Galeano writes the final part of Open Veins of Latin America seven years after the publication of the first two parts of the book. In this concluding part, Galeano explains that numerous Latin American countries banned his book, given its critiques of dictatorships that collude with the interests of US and European multinational corporations. He is aware that he has not written “a mute book” (283), and intends to describe how political and economic conditions have worsened since the book’s 1971 publication.
Despite the worsening conditions, he senses the uprising of the Latin American people and the push towards true structural change. Galeano names General Juan Velasco Alvarado of Peru as an example of a leader who tried to push for agrarian reform away from foreign capital. Velasco Alvarado’s passing in 1977 was a mournful time for the poor and working-class people of Peru. At the same time, a handful of women and children led a miners’ strike in Bolivia despite General Hugo Banzer’s government’s brutal opposition to strikers. The strike galvanized thousands of students and workers, forcing the government to accept amnesty for prisoners.
Galeano also mourns the passing of Chile’s former President Salvador Allende in 1973, which gave rise to the rule of Augusto Pinochet. A ruthless dictator, the military insurrection against Allende’s administration was violent and Pinochet’s governance over Chile reflected such brutality. Pinochet’s rise to power did not happen alone as it was the US that provided $290 million of direct aid in 1976 to support the dictatorship. This was not an isolated incident for the US, which had a long history of intervention in Latin American politics for its own financial benefit.
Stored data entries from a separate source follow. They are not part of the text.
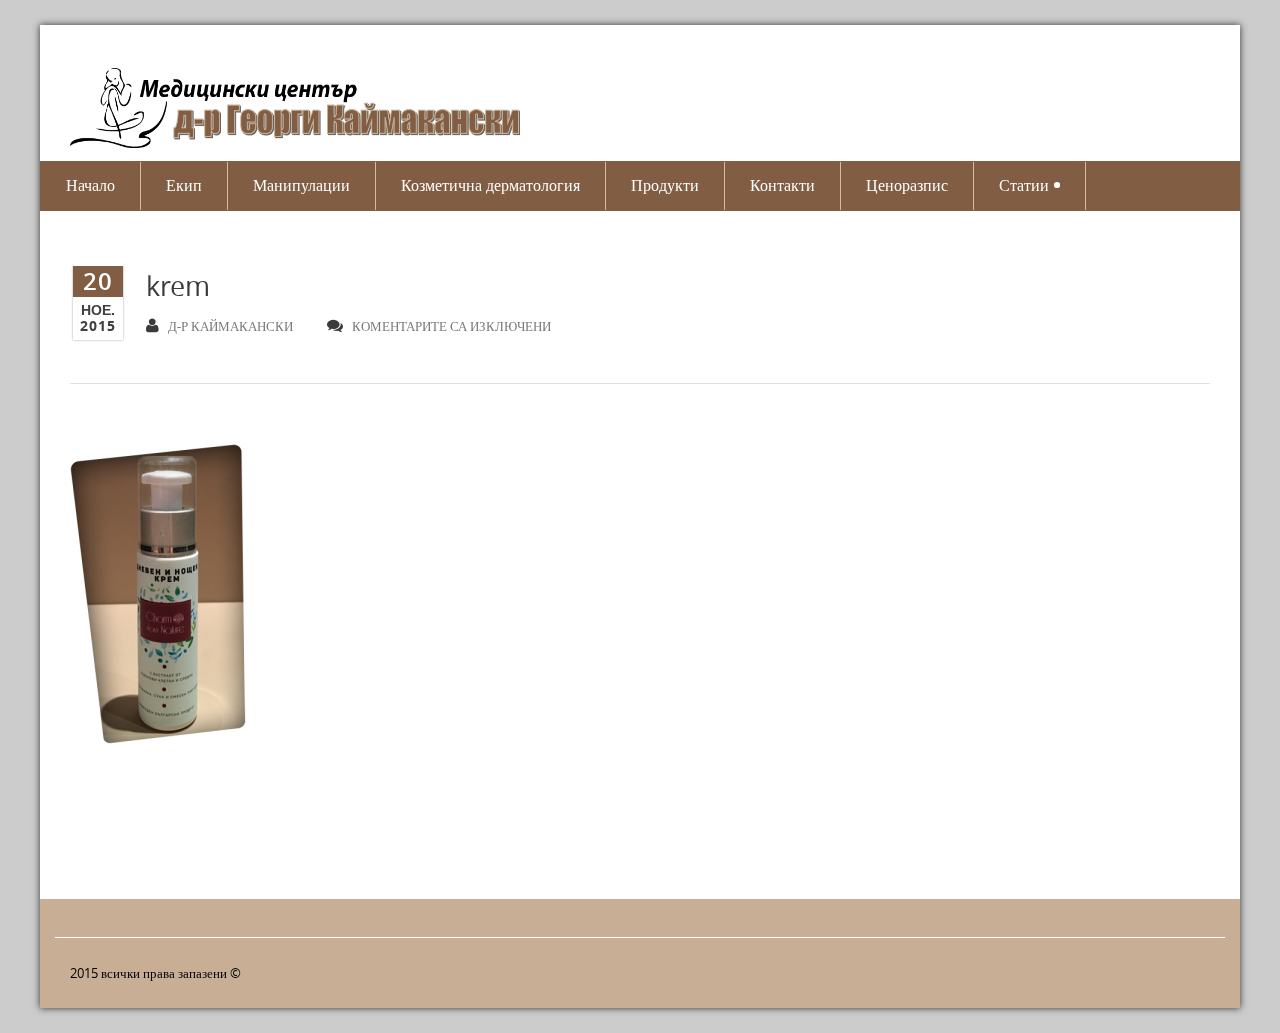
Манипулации (301, 185)
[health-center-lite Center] (310, 112)
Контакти (782, 185)
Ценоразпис (907, 185)
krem (178, 286)
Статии (1024, 185)
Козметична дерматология (490, 185)
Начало (90, 185)
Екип (184, 185)
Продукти (665, 185)
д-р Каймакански (230, 326)
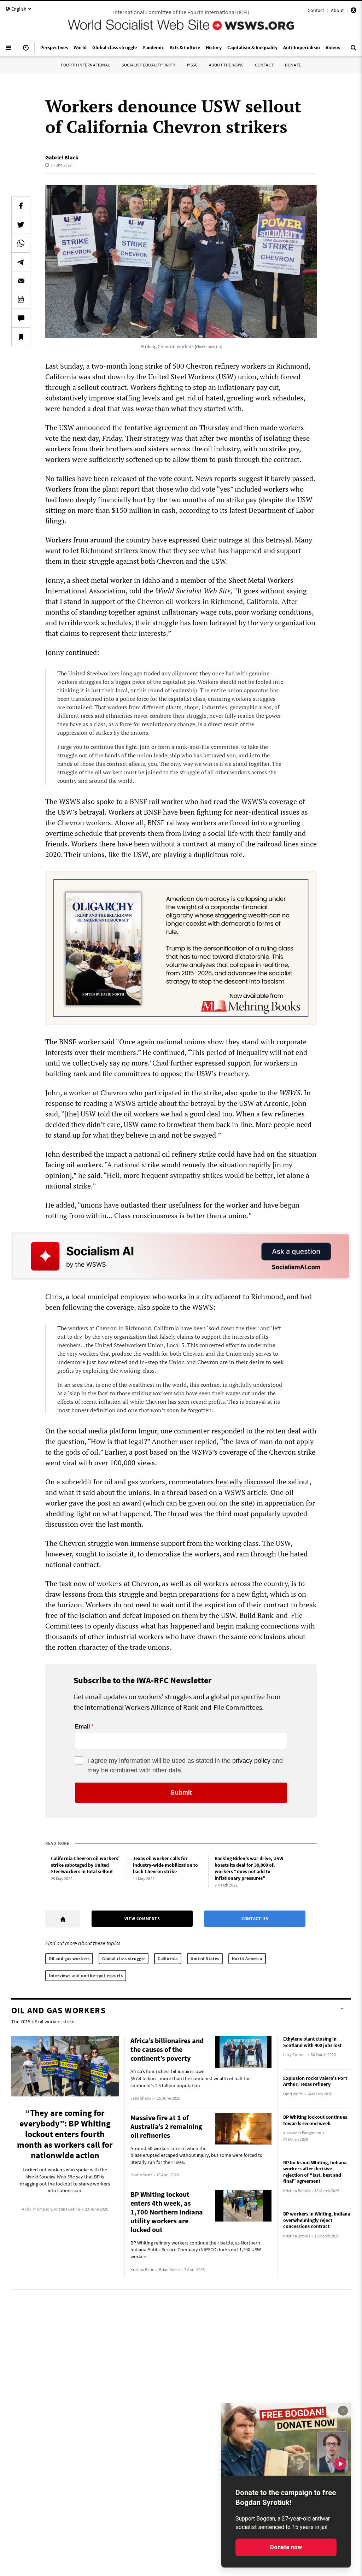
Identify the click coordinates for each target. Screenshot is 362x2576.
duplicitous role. (219, 854)
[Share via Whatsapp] (21, 243)
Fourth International (85, 65)
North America (247, 1958)
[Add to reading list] (21, 337)
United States (205, 1958)
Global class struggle (123, 1958)
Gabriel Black (61, 157)
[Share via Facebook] (21, 205)
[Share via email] (21, 280)
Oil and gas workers (69, 1958)
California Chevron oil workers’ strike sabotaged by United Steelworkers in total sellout (85, 1864)
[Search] (353, 50)
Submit (181, 1792)
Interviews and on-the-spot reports (86, 1975)
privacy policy (251, 1760)
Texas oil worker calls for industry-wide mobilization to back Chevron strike (165, 1864)
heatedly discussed (245, 1481)
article (147, 1103)
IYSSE (192, 65)
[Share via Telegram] (21, 262)
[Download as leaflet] (21, 299)
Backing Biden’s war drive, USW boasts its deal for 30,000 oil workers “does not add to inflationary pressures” (249, 1868)
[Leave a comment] (21, 318)
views (146, 1462)
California (168, 1958)
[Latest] (25, 50)
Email (82, 1727)
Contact (316, 10)
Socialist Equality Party (148, 65)
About (337, 10)
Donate (293, 65)
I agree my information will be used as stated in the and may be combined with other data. (185, 1765)
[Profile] (353, 11)
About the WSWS (226, 65)
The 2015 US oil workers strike (42, 2021)
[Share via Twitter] (21, 224)
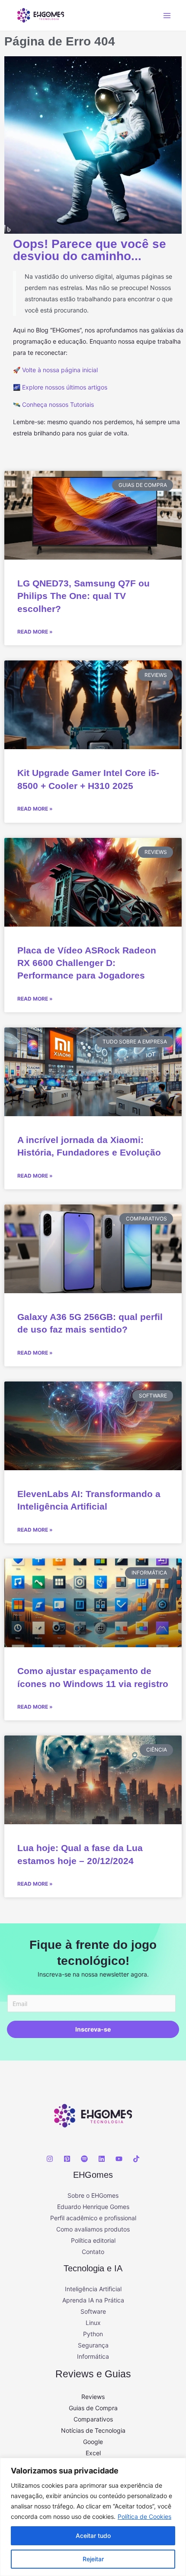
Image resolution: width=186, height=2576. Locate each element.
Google (93, 2441)
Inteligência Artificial (93, 2289)
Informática (93, 2356)
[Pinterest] (67, 2158)
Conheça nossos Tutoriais (58, 404)
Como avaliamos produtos (93, 2229)
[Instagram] (49, 2158)
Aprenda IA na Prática (93, 2300)
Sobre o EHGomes (93, 2195)
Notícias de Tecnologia (93, 2430)
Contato (93, 2251)
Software (93, 2311)
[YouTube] (118, 2158)
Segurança (93, 2345)
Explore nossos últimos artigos (64, 387)
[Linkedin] (101, 2158)
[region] (93, 2517)
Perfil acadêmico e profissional (93, 2218)
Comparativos (93, 2419)
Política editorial (93, 2240)
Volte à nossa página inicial (60, 370)
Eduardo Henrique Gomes (93, 2206)
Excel (93, 2453)
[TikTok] (136, 2158)
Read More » (35, 631)
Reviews (93, 2396)
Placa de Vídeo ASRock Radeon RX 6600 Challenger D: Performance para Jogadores (86, 963)
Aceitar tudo (93, 2535)
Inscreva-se (93, 2029)
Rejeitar (93, 2559)
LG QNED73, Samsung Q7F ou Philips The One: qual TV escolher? (83, 596)
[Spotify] (84, 2158)
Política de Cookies (144, 2516)
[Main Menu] (167, 15)
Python (93, 2334)
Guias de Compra (93, 2408)
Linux (93, 2322)
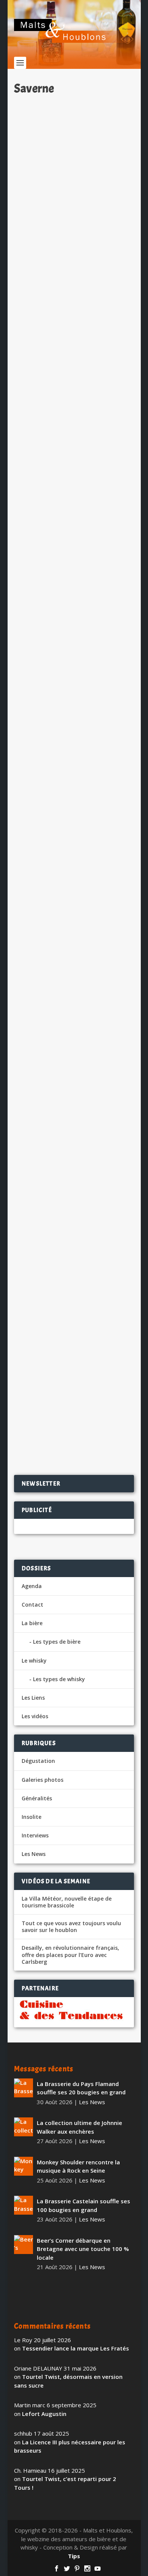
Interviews (35, 1835)
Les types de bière (56, 1641)
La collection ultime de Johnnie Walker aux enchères (79, 2127)
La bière (32, 1623)
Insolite (31, 1816)
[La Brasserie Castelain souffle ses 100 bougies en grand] (23, 2205)
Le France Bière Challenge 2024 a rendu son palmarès (73, 580)
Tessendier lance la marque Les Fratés (75, 2348)
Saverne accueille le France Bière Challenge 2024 (72, 962)
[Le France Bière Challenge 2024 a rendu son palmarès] (74, 529)
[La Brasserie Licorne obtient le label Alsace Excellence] (74, 1305)
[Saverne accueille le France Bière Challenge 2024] (74, 911)
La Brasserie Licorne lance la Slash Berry (66, 186)
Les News (104, 202)
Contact (32, 1604)
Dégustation (38, 1760)
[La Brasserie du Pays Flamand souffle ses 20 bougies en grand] (23, 2087)
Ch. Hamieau (44, 202)
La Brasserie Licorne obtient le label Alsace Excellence (69, 1356)
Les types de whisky (59, 1679)
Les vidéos (35, 1716)
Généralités (37, 1798)
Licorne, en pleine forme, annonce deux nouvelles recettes (74, 765)
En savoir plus (98, 275)
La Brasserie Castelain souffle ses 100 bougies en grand (83, 2205)
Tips (74, 2556)
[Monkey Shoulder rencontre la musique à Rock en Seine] (23, 2166)
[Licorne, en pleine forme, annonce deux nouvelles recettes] (74, 714)
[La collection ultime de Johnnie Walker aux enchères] (23, 2126)
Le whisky (34, 1660)
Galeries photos (42, 1779)
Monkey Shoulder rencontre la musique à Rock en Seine (78, 2166)
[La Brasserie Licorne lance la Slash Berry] (74, 135)
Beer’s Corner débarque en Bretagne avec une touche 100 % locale (83, 2249)
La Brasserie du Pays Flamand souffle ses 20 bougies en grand (81, 2088)
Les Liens (33, 1697)
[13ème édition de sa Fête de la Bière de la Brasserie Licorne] (74, 332)
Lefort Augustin (44, 2413)
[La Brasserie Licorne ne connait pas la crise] (74, 1107)
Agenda (32, 1586)
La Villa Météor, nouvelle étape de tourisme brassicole (67, 1902)
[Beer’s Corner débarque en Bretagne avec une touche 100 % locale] (23, 2244)
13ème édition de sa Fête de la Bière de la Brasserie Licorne (68, 383)
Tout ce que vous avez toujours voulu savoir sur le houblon (71, 1927)
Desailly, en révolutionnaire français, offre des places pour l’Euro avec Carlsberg (70, 1954)
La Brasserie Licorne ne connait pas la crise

Galeano asks:
Do we perhaps understand that the militarization of poor countries’ regimes is one of the consequences of economic and cultural domination by the industrialized countries, where life is ruled by the lust for profits and the power of money? (291).
By 1975, Latin American external debt had grown three times the amount of 1969. Wages continued to be low while unemployment is on the rise. The growing dependency on Western technology continues to foster these inequities. Populations are vastly expanding. An International Labor Organization study reported once that there were 110 million people living in “serious poverty” (300) in Latin America.
To manage social unrest due to rising inequities, Latin American governments exercise political repression with US aid. In Chile, the government kills protesters, while Argentina kidnaps and disappears dissenters. Meanwhile, it has become commonplace to inform on one’s neighbor in Uruguay. In these ways, “State terrorism aims to paralyze the population with fear” (301).
Galeano concludes by sharing that “memory is subversive” (303), and reiterates the aims of his book, which is to remind the Latin American people of the history of colonial exploitation leading to their modern-day political and economic circumstances. He shares that the acts of violence and destruction enacted by the US, Europe, and colluding Latin American governments must meet their eventual end, encouraging readers to participate in “an act of creation” (303) to create true structural change.
Seven years after the original publication of Open Veins of Latin America, Galeano released a new edition with this third part included in the book. If the first two parts of his book depict historical events and his political analysis, the third part of the book intends to test his analysis through the revelation of current events that have unfolded since his last writing. Galeano assesses that political discontent is growing in Latin America just as US intervention becomes increasingly mired with the rise of dictatorships. While the miners’ strike in Bolivia is one example of victory, Galeano also offers a chilling realistic portrait of Chile’s dictator, Augusto Pinochet, whose rise to power the US funded. For Galeano, dictatorships put in place by the US benefit the wealthier nation’s economy. This is ironic given the US’s platform of democratic values. However, dictatorships provide a level of state control that is most beneficial to US’s ability to dictate export and import prices. As “State terrorism aims to paralyze the population with fear” (301), dictatorships weaponize this fear to scare away political dissent.
However, Galeano remains undeterred in his hope for social revolution in this concluding part of his book. As he opens this book by writing about the responsibility of the writer to speak the reality of the marginalized people against the dominant narrative, he returns to this notion of writing as power. In his claim that “memory is subversive” (303), he reminds the reader of the importance of writing a history that the ruling class tries to erase. By remembering the past, the Latin American people can gain tools to understand their present conditions and generate possibilities for a more equitable future.